> Instructions to follow
Put the lines of the material, from its beginning through the line containing "Looking at the screenshot, I should point(20,21).", into a JSON list of strings with one string per line, leaving out any blank lines.

> Supplied material
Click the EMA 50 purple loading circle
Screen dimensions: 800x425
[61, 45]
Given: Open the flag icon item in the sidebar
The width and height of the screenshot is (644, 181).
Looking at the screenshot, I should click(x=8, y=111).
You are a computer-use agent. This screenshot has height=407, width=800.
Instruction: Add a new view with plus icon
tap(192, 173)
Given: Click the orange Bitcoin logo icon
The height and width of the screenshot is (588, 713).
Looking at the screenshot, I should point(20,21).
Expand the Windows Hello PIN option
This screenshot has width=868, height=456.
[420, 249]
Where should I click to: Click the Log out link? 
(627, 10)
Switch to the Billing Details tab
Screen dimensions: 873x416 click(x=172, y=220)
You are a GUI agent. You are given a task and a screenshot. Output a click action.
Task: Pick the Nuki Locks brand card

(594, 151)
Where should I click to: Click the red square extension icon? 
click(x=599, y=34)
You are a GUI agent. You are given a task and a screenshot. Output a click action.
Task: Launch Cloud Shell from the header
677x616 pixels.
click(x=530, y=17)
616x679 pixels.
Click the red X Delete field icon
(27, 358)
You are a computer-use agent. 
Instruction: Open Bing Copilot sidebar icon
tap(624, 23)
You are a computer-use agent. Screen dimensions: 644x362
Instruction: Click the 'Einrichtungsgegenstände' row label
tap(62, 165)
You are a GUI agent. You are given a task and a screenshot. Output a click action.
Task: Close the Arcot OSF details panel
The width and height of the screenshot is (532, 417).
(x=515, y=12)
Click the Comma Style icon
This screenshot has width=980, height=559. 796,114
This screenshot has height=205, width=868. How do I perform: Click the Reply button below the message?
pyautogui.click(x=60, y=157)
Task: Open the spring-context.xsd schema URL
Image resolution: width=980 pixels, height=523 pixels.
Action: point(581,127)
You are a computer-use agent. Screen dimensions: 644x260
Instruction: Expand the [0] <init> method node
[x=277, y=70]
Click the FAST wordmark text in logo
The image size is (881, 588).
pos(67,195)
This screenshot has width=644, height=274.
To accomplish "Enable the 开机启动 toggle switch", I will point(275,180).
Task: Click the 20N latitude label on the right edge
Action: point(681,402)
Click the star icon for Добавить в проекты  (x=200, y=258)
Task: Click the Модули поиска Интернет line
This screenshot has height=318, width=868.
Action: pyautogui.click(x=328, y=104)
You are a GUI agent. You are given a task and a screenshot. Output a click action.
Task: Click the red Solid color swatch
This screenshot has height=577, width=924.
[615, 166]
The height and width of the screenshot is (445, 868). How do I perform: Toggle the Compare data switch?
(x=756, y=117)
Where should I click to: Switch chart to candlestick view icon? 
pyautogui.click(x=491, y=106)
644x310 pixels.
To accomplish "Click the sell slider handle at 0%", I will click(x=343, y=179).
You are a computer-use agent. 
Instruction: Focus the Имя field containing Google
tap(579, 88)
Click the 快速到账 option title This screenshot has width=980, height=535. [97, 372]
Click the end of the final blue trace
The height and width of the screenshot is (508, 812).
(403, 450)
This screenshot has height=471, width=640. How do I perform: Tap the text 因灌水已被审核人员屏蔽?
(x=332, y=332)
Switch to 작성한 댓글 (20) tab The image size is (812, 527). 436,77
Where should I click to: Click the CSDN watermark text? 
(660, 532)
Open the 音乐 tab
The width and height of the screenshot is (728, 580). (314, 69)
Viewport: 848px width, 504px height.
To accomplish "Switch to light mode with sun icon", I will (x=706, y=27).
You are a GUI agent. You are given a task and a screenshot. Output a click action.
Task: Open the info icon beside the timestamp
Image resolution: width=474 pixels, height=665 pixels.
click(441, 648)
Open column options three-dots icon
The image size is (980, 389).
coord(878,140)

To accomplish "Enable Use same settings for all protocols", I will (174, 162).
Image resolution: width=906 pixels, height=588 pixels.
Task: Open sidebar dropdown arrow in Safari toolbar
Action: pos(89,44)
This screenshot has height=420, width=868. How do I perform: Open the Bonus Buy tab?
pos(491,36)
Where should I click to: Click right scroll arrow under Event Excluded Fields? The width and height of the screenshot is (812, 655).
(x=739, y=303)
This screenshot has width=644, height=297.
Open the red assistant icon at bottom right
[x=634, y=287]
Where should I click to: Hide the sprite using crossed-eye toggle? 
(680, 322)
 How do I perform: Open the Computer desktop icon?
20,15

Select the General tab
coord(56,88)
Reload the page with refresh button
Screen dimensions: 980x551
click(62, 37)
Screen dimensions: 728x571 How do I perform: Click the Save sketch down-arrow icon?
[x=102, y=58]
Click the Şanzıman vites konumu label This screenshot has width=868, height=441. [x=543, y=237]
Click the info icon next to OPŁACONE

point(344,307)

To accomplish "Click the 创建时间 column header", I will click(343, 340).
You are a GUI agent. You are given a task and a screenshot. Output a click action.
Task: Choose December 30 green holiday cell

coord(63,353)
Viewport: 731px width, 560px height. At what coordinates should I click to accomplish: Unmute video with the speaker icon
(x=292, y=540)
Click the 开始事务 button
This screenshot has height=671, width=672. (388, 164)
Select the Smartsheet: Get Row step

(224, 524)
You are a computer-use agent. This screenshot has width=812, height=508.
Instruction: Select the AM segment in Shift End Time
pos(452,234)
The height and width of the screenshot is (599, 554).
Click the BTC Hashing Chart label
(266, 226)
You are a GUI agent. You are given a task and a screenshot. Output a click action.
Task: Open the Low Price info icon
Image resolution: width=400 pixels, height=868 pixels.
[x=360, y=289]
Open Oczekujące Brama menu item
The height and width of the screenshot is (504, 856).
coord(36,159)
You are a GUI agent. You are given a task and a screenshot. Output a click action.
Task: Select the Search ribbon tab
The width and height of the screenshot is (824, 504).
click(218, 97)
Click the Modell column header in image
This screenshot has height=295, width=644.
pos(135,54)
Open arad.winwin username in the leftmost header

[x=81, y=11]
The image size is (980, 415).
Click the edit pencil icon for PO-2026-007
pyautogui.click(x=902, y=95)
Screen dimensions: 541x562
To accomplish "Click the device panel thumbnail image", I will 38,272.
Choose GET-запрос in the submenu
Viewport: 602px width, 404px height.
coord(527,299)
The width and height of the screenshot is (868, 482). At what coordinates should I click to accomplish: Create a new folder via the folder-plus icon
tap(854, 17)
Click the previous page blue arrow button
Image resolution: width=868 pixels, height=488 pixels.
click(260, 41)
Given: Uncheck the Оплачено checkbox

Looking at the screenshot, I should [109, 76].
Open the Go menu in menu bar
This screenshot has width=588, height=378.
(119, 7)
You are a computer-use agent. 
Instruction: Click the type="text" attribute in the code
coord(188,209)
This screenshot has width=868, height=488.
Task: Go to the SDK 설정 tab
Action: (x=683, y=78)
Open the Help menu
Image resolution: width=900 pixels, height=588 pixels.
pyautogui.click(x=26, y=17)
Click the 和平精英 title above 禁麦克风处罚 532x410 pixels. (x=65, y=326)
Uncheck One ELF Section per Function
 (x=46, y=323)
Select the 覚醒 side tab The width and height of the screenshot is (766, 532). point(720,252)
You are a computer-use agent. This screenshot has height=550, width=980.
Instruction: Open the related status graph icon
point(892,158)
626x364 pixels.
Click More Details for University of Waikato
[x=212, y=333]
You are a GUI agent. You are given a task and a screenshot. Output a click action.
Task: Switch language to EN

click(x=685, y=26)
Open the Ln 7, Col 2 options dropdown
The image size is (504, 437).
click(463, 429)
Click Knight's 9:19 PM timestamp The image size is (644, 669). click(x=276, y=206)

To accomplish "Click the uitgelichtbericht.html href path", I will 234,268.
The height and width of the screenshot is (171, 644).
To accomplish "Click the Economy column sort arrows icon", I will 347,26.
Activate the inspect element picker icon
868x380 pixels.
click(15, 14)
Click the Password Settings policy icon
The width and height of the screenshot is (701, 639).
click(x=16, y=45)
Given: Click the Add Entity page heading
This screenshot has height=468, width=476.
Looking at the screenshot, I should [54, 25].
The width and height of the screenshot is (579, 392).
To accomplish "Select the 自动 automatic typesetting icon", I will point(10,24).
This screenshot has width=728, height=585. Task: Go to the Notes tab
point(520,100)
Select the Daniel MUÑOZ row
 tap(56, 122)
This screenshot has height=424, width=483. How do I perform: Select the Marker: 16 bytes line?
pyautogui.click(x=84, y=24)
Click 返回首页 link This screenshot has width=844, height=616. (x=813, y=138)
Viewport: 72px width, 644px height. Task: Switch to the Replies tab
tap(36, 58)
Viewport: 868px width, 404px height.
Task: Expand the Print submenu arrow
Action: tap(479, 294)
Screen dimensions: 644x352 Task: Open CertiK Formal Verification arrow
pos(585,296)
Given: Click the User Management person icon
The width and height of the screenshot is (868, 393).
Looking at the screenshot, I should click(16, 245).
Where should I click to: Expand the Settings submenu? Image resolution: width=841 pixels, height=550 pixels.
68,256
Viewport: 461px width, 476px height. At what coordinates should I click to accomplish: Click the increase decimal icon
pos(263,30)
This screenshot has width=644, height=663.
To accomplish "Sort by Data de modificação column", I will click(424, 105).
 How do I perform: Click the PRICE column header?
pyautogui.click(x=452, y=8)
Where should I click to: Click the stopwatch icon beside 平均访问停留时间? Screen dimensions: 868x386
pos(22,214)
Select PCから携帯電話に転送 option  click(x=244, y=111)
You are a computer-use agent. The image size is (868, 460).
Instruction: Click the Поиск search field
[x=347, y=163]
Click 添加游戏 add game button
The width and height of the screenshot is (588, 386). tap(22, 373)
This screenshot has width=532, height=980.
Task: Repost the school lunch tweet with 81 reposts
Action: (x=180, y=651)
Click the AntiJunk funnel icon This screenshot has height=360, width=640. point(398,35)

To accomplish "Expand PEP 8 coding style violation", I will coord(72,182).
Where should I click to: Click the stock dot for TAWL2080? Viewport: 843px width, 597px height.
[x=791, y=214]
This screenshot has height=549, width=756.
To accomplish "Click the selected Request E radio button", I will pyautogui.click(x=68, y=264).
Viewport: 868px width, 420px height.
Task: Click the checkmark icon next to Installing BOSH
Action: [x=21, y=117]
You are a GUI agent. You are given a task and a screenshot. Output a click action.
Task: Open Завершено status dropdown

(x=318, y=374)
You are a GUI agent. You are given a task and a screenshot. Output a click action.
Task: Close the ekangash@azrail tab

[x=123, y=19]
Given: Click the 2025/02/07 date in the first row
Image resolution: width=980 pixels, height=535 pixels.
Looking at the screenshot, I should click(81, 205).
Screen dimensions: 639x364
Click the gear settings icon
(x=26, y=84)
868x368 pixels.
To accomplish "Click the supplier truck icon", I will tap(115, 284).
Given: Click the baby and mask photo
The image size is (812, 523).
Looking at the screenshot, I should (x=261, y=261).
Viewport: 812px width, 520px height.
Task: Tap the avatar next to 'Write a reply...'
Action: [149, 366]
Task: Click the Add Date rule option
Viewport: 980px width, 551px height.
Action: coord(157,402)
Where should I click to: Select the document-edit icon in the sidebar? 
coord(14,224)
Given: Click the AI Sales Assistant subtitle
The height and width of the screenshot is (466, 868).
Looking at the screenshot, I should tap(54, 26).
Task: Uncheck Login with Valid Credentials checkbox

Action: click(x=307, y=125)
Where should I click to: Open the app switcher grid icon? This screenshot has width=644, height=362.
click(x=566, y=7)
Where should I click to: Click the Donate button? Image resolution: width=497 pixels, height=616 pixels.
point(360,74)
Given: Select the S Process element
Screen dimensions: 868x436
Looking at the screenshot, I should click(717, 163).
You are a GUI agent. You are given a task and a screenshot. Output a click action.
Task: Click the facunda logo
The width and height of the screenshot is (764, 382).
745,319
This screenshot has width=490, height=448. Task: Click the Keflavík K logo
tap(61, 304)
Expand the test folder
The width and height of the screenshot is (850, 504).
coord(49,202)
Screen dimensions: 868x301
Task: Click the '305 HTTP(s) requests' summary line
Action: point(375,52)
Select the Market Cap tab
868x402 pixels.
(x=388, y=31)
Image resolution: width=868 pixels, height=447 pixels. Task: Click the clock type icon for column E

> Answer for this exercise
[
  "Click the EMA 50 purple loading circle",
  "Screen dimensions: 800x425",
  "[61, 45]",
  "Given: Open the flag icon item in the sidebar",
  "The width and height of the screenshot is (644, 181).",
  "Looking at the screenshot, I should click(x=8, y=111).",
  "You are a computer-use agent. This screenshot has height=407, width=800.",
  "Instruction: Add a new view with plus icon",
  "tap(192, 173)",
  "Given: Click the orange Bitcoin logo icon",
  "The height and width of the screenshot is (588, 713).",
  "Looking at the screenshot, I should point(20,21)."
]